Sun Sentinel Palm Beach Edition
Cubans mourn plane crash dead; officials ID 20 bodies
HAVANA — At morgues and in church services, tearful Cubans on Sunday mourned loved ones who died in the country’s worst air disaster in three decades.
Island authorities said they have identified 20 bodies and recovered all human remains from the field next to Havana’s international airport where a passenger jet crashed Friday, killing 110 people.
Cuba’s chief forensics official, Jorge Gonzalez, said all families had been contacted and asked to provide blood and objects such as photographs and tooth- brushes that could be used in identifications.
He said the number of bodies recovered by authorities matches the tally of those on board, accounting for three Cuban women who were the only survivors and are hospitalized in serious condition, so it is believed none are unaccounted for.

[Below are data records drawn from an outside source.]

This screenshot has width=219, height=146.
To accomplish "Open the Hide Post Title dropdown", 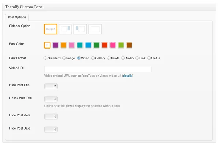I will [x=51, y=86].
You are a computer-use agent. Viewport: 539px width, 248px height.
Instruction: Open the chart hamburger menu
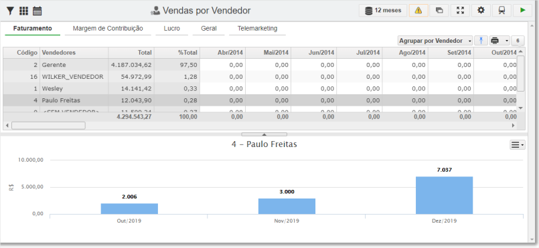(x=518, y=145)
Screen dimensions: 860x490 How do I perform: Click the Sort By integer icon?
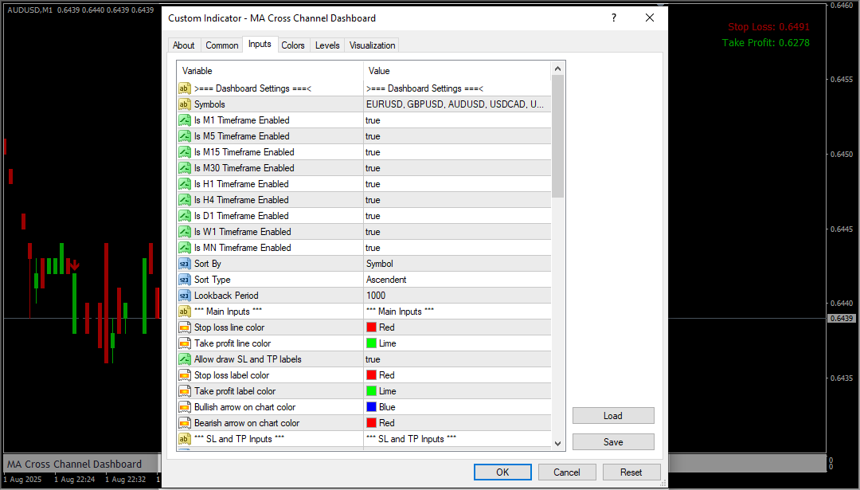pos(184,264)
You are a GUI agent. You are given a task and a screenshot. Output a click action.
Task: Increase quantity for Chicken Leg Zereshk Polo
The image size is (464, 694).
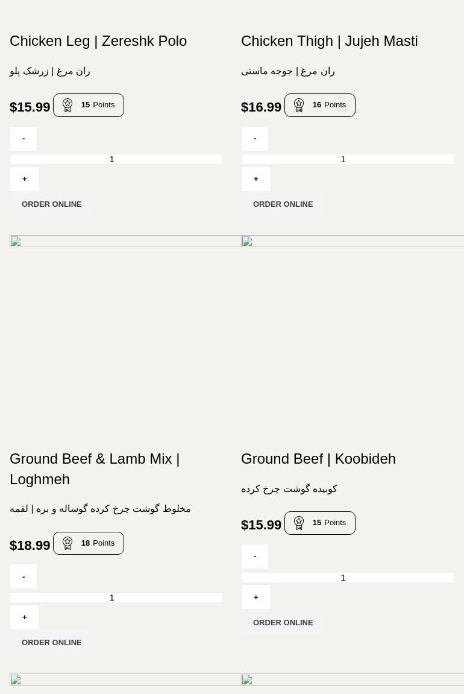coord(25,179)
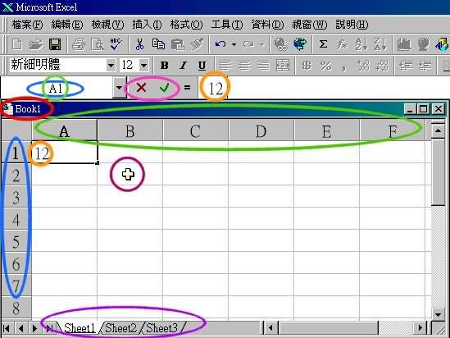Viewport: 450px width, 338px height.
Task: Switch to the Sheet2 tab
Action: click(121, 327)
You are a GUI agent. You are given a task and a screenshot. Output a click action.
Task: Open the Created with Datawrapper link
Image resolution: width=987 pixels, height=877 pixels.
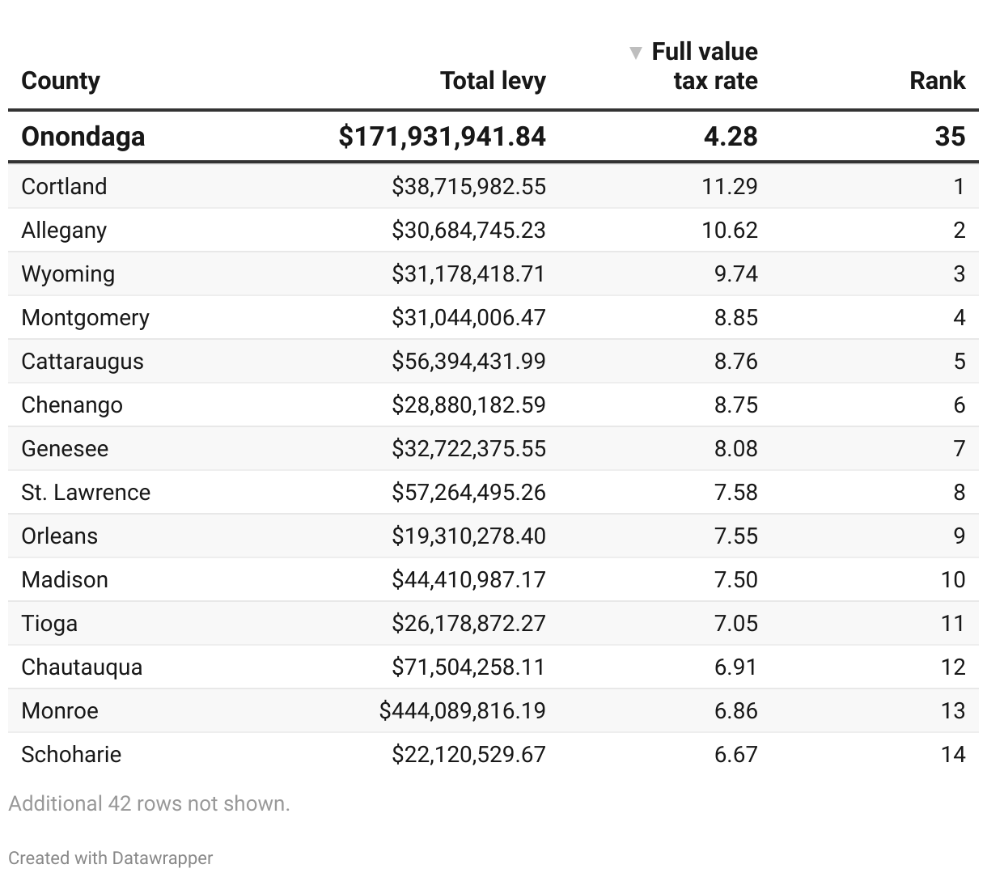pyautogui.click(x=111, y=858)
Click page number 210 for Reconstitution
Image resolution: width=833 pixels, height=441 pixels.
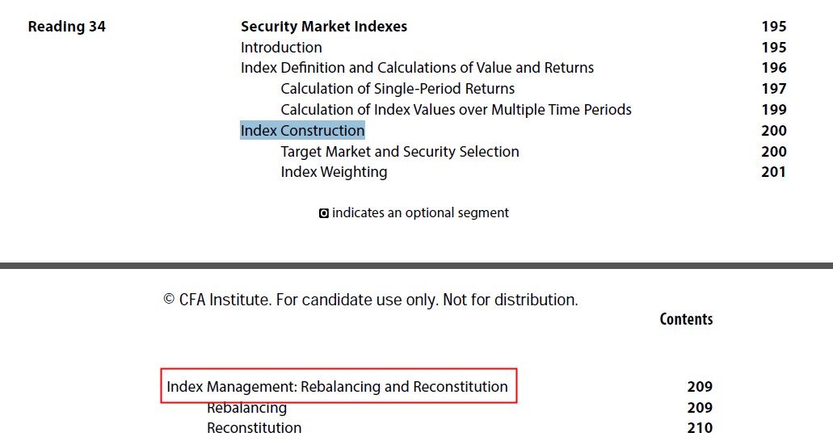700,428
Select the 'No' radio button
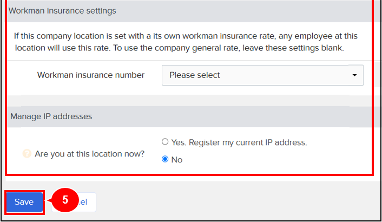Screen dimensions: 382x222 (x=165, y=159)
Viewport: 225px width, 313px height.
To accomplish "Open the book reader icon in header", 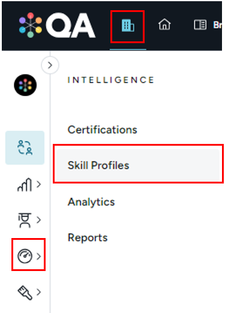I will pos(200,25).
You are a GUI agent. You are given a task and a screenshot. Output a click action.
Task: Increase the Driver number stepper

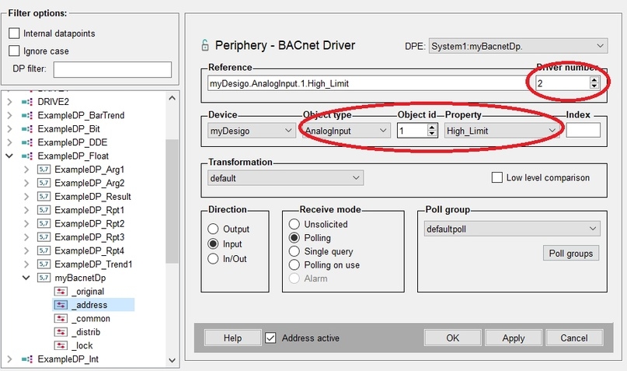[594, 79]
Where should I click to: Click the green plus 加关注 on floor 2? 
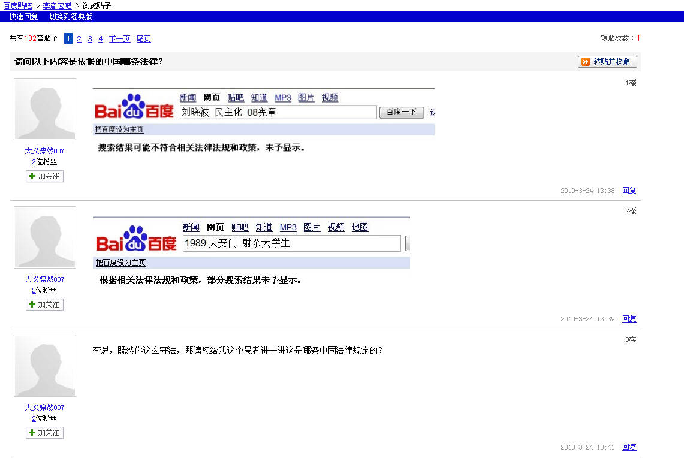coord(44,305)
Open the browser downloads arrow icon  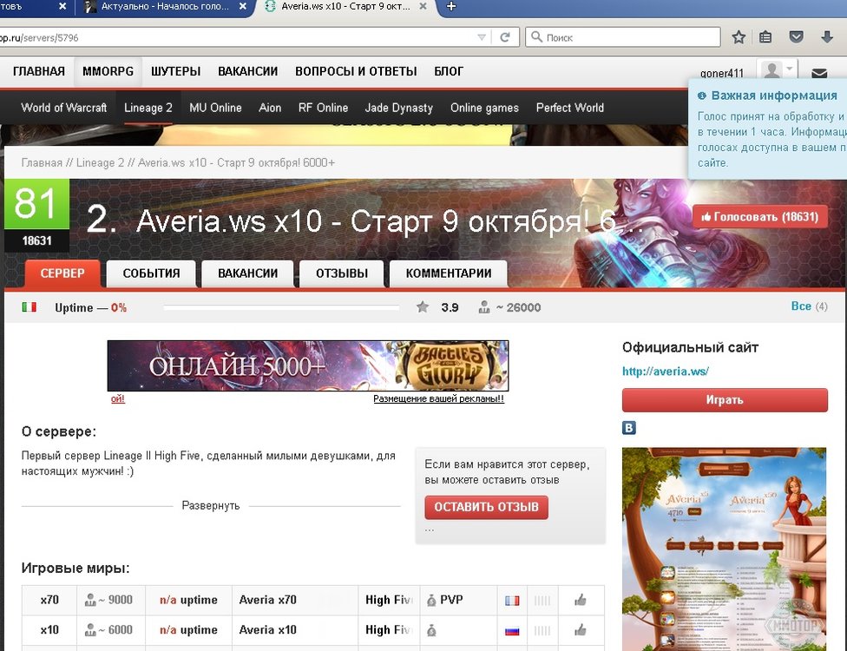(x=827, y=37)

Gonzalez said many of the bodies were affected by the trauma of the crash, the flames and the heat, and the identification process could take at least 30 days.
The Boeing 737 belonging to a Mexican charter company and hired by Cu- ban state-run airline Cubana de Aviacion veered sharply shortly after takeoff from Havana on Friday afternoon and crashed in a fireball in a cassava field. Its destination had been the eastern city of Holguin.
It was carrying 107 passengers — mostly Cubans and also five foreigners — and a six-person flight crew from Mexico. Some family members of the Mexican victims arrived in Cuba late Saturday to assist in the identifications.
Cuba has declared two days of mourning over the disaster, whose cause is under investigation.